## WHAT IS REQUIRED
Restate the records in full, so that each line matches the original exactly.

PROVIDED ENTRIES Block Start

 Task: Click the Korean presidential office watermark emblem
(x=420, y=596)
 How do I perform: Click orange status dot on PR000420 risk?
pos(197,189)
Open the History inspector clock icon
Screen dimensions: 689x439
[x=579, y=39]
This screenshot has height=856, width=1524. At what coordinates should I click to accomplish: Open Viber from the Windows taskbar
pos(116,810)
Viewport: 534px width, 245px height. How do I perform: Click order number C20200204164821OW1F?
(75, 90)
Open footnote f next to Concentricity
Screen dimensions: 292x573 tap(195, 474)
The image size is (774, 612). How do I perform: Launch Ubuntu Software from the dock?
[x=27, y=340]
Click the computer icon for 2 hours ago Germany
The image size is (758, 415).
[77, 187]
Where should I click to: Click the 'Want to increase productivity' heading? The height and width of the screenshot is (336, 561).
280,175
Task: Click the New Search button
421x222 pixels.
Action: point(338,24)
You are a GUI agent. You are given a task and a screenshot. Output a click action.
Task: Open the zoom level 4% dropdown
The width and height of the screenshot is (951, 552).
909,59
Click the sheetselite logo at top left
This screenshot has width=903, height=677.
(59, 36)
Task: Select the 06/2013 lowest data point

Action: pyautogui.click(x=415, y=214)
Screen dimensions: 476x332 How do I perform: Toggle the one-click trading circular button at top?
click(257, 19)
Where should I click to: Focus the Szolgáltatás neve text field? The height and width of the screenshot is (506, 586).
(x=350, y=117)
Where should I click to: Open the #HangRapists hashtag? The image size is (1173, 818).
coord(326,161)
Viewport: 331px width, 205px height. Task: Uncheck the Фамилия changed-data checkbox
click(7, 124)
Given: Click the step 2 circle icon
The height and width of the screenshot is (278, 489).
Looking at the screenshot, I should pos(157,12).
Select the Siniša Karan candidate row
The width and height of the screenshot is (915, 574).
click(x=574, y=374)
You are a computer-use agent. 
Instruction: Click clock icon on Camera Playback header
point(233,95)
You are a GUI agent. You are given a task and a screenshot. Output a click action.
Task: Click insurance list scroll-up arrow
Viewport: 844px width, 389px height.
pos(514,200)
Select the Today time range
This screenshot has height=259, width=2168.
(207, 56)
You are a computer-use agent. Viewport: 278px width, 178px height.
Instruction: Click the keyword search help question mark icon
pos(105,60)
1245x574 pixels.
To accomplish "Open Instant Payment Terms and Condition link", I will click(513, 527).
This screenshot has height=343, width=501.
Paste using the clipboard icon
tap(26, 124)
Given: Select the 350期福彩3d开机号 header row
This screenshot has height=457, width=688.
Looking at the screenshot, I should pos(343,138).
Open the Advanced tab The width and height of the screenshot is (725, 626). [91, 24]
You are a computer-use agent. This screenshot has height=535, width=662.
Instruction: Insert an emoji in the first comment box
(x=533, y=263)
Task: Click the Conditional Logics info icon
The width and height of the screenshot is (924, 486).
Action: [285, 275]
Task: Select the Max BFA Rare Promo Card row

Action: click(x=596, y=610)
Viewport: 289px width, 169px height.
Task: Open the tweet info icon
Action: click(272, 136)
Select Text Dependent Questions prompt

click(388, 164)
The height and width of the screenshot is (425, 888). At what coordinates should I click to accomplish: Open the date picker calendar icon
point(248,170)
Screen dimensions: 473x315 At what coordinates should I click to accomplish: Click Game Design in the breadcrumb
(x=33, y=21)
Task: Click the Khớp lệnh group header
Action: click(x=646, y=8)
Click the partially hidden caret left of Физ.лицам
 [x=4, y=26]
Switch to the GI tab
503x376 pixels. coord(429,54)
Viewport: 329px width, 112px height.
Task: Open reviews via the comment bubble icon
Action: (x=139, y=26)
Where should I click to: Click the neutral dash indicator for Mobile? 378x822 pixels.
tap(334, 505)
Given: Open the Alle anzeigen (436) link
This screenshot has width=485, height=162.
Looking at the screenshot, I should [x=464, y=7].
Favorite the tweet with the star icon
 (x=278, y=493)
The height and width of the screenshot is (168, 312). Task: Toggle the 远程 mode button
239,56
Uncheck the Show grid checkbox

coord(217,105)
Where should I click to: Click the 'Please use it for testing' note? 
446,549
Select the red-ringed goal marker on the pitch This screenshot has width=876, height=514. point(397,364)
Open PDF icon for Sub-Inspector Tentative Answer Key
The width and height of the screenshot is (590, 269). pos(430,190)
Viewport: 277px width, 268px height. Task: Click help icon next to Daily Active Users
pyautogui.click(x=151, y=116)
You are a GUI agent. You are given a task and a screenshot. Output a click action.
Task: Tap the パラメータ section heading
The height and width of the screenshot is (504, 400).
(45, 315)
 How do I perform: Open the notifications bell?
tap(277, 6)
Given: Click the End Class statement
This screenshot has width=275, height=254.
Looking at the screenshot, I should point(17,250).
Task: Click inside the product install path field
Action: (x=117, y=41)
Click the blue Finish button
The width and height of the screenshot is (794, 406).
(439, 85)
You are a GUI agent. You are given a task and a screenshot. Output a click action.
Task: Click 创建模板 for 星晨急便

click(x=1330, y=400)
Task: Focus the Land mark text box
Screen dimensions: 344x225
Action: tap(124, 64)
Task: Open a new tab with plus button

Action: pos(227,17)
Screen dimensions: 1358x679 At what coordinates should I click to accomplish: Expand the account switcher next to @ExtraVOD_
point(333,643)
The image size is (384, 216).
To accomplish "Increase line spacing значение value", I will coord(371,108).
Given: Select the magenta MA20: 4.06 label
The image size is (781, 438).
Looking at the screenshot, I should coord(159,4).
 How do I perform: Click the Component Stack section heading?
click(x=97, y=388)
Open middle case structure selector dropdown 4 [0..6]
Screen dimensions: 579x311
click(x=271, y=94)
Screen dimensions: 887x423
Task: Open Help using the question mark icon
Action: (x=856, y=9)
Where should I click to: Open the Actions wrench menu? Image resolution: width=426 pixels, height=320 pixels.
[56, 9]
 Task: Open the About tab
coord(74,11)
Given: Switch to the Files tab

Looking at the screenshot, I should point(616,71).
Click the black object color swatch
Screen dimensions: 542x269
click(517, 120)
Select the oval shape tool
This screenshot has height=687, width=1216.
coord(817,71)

PROVIDED ENTRIES Block End

## ANSWER SECTION
 Task: Click the Korean presidential office watermark emblem
(x=420, y=596)
 How do I perform: Click orange status dot on PR000420 risk?
pos(197,189)
Open the History inspector clock icon
Screen dimensions: 689x439
[x=579, y=39]
This screenshot has height=856, width=1524. At what coordinates should I click to accomplish: Open Viber from the Windows taskbar
pos(116,810)
Viewport: 534px width, 245px height. How do I perform: Click order number C20200204164821OW1F?
(75, 90)
Open footnote f next to Concentricity
Screen dimensions: 292x573 tap(195, 474)
The image size is (774, 612). How do I perform: Launch Ubuntu Software from the dock?
[x=27, y=340]
Click the computer icon for 2 hours ago Germany
The image size is (758, 415).
[77, 187]
Where should I click to: Click the 'Want to increase productivity' heading? The height and width of the screenshot is (336, 561).
280,175
Task: Click the New Search button
421x222 pixels.
Action: point(338,24)
You are a GUI agent. You are given a task and a screenshot. Output a click action.
Task: Open the zoom level 4% dropdown
The width and height of the screenshot is (951, 552).
909,59
Click the sheetselite logo at top left
This screenshot has width=903, height=677.
(59, 36)
Task: Select the 06/2013 lowest data point

Action: pyautogui.click(x=415, y=214)
Screen dimensions: 476x332 How do I perform: Toggle the one-click trading circular button at top?
click(257, 19)
Where should I click to: Focus the Szolgáltatás neve text field? The height and width of the screenshot is (506, 586).
(x=350, y=117)
Where should I click to: Open the #HangRapists hashtag? The image size is (1173, 818).
coord(326,161)
Viewport: 331px width, 205px height. Task: Uncheck the Фамилия changed-data checkbox
click(7, 124)
Given: Click the step 2 circle icon
The height and width of the screenshot is (278, 489).
Looking at the screenshot, I should pos(157,12).
Select the Siniša Karan candidate row
The width and height of the screenshot is (915, 574).
click(x=574, y=374)
You are a computer-use agent. 
Instruction: Click clock icon on Camera Playback header
point(233,95)
You are a GUI agent. You are given a task and a screenshot. Output a click action.
Task: Click insurance list scroll-up arrow
Viewport: 844px width, 389px height.
pos(514,200)
Select the Today time range
This screenshot has height=259, width=2168.
(207, 56)
You are a computer-use agent. Viewport: 278px width, 178px height.
Instruction: Click the keyword search help question mark icon
pos(105,60)
1245x574 pixels.
To accomplish "Open Instant Payment Terms and Condition link", I will click(513, 527).
This screenshot has height=343, width=501.
Paste using the clipboard icon
tap(26, 124)
Given: Select the 350期福彩3d开机号 header row
This screenshot has height=457, width=688.
Looking at the screenshot, I should pos(343,138).
Open the Advanced tab The width and height of the screenshot is (725, 626). [91, 24]
You are a computer-use agent. This screenshot has height=535, width=662.
Instruction: Insert an emoji in the first comment box
(x=533, y=263)
Task: Click the Conditional Logics info icon
The width and height of the screenshot is (924, 486).
Action: [285, 275]
Task: Select the Max BFA Rare Promo Card row

Action: click(x=596, y=610)
Viewport: 289px width, 169px height.
Task: Open the tweet info icon
Action: click(272, 136)
Select Text Dependent Questions prompt

click(388, 164)
The height and width of the screenshot is (425, 888). At what coordinates should I click to accomplish: Open the date picker calendar icon
point(248,170)
Screen dimensions: 473x315 At what coordinates should I click to accomplish: Click Game Design in the breadcrumb
(x=33, y=21)
Task: Click the Khớp lệnh group header
Action: click(x=646, y=8)
Click the partially hidden caret left of Физ.лицам
 [x=4, y=26]
Switch to the GI tab
503x376 pixels. coord(429,54)
Viewport: 329px width, 112px height.
Task: Open reviews via the comment bubble icon
Action: (x=139, y=26)
Where should I click to: Click the neutral dash indicator for Mobile? 378x822 pixels.
tap(334, 505)
Given: Open the Alle anzeigen (436) link
This screenshot has width=485, height=162.
Looking at the screenshot, I should [x=464, y=7].
Favorite the tweet with the star icon
 (x=278, y=493)
The height and width of the screenshot is (168, 312). Task: Toggle the 远程 mode button
239,56
Uncheck the Show grid checkbox

coord(217,105)
Where should I click to: Click the 'Please use it for testing' note? 
446,549
Select the red-ringed goal marker on the pitch This screenshot has width=876, height=514. point(397,364)
Open PDF icon for Sub-Inspector Tentative Answer Key
The width and height of the screenshot is (590, 269). pos(430,190)
Viewport: 277px width, 268px height. Task: Click help icon next to Daily Active Users
pyautogui.click(x=151, y=116)
You are a GUI agent. You are given a task and a screenshot. Output a click action.
Task: Tap the パラメータ section heading
The height and width of the screenshot is (504, 400).
(45, 315)
 How do I perform: Open the notifications bell?
tap(277, 6)
Given: Click the End Class statement
This screenshot has width=275, height=254.
Looking at the screenshot, I should point(17,250).
Task: Click inside the product install path field
Action: (x=117, y=41)
Click the blue Finish button
The width and height of the screenshot is (794, 406).
(439, 85)
You are a GUI agent. You are given a task and a screenshot. Output a click action.
Task: Click 创建模板 for 星晨急便

click(x=1330, y=400)
Task: Focus the Land mark text box
Screen dimensions: 344x225
Action: tap(124, 64)
Task: Open a new tab with plus button

Action: pos(227,17)
Screen dimensions: 1358x679 At what coordinates should I click to accomplish: Expand the account switcher next to @ExtraVOD_
point(333,643)
The image size is (384, 216).
To accomplish "Increase line spacing значение value", I will coord(371,108).
Given: Select the magenta MA20: 4.06 label
The image size is (781, 438).
Looking at the screenshot, I should coord(159,4).
 How do I perform: Click the Component Stack section heading?
click(x=97, y=388)
Open middle case structure selector dropdown 4 [0..6]
Screen dimensions: 579x311
click(x=271, y=94)
Screen dimensions: 887x423
Task: Open Help using the question mark icon
Action: (x=856, y=9)
Where should I click to: Open the Actions wrench menu? Image resolution: width=426 pixels, height=320 pixels.
[56, 9]
 Task: Open the About tab
coord(74,11)
Given: Switch to the Files tab

Looking at the screenshot, I should point(616,71).
Click the black object color swatch
Screen dimensions: 542x269
click(517, 120)
Select the oval shape tool
This screenshot has height=687, width=1216.
coord(817,71)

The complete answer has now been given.